### WORK INSTRUCTION
Beginning at the line containing "508x269 pixels." in the material below and ending at the line containing "Image resolution: width=393", return each line exactly and add nothing.
===== GIVEN INFORMATION =====
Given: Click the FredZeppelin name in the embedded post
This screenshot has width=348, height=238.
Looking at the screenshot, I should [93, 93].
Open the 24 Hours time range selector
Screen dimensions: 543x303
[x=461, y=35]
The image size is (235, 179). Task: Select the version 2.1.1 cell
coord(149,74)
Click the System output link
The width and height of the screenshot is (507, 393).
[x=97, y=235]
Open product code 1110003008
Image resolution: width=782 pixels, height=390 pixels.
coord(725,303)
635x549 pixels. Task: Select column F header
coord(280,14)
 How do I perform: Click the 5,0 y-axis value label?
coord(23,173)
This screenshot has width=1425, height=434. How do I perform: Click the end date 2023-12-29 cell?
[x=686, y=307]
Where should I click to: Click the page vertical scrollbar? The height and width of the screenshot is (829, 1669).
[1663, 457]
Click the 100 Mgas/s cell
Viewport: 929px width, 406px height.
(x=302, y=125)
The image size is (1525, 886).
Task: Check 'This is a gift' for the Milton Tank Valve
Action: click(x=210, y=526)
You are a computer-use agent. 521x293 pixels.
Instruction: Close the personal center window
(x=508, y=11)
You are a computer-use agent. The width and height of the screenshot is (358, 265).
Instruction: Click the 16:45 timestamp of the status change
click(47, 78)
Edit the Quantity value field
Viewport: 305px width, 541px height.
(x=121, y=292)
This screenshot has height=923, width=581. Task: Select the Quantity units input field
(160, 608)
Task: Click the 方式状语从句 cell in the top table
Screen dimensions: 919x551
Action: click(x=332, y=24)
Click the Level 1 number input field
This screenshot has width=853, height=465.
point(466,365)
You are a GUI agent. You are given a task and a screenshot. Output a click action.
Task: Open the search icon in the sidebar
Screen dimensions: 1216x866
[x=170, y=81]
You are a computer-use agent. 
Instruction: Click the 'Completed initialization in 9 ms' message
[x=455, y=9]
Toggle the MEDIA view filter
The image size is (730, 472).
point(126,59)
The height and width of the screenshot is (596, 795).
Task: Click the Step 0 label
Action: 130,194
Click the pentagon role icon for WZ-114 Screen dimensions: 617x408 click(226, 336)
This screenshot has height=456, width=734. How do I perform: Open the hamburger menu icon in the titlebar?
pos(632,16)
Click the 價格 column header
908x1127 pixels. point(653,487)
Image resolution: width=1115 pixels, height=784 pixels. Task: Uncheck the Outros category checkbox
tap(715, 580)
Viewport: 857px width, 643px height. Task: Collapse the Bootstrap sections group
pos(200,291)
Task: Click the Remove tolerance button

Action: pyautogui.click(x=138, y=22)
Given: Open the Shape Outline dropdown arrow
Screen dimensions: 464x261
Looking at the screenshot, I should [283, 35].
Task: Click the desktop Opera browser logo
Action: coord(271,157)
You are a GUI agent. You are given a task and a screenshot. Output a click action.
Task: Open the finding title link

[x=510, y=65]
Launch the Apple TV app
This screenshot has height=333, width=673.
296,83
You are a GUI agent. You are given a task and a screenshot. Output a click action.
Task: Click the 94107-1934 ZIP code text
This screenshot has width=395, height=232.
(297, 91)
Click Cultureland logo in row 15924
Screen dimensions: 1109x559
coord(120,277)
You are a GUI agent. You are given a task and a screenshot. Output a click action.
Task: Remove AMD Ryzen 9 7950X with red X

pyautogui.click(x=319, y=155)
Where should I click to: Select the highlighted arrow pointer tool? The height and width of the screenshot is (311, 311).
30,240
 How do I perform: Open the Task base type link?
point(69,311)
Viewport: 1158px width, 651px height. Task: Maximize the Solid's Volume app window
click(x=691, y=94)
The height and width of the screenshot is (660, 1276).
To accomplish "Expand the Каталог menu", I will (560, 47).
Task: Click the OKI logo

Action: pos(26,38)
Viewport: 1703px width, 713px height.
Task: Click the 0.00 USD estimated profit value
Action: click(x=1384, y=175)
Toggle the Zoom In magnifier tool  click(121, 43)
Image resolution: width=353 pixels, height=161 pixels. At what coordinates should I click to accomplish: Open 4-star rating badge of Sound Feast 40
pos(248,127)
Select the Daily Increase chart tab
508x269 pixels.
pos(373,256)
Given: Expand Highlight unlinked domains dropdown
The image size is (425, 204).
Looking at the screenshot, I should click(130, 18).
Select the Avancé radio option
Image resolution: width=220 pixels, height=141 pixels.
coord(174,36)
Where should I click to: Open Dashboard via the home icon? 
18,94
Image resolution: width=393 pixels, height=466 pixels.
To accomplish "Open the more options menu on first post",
=====
### PROBLEM SOLUTION
508x269 pixels.
pos(373,256)
Given: Expand Highlight unlinked domains dropdown
The image size is (425, 204).
Looking at the screenshot, I should click(130, 18).
Select the Avancé radio option
Image resolution: width=220 pixels, height=141 pixels.
coord(174,36)
Where should I click to: Open Dashboard via the home icon? 
18,94
Image resolution: width=393 pixels, height=466 pixels.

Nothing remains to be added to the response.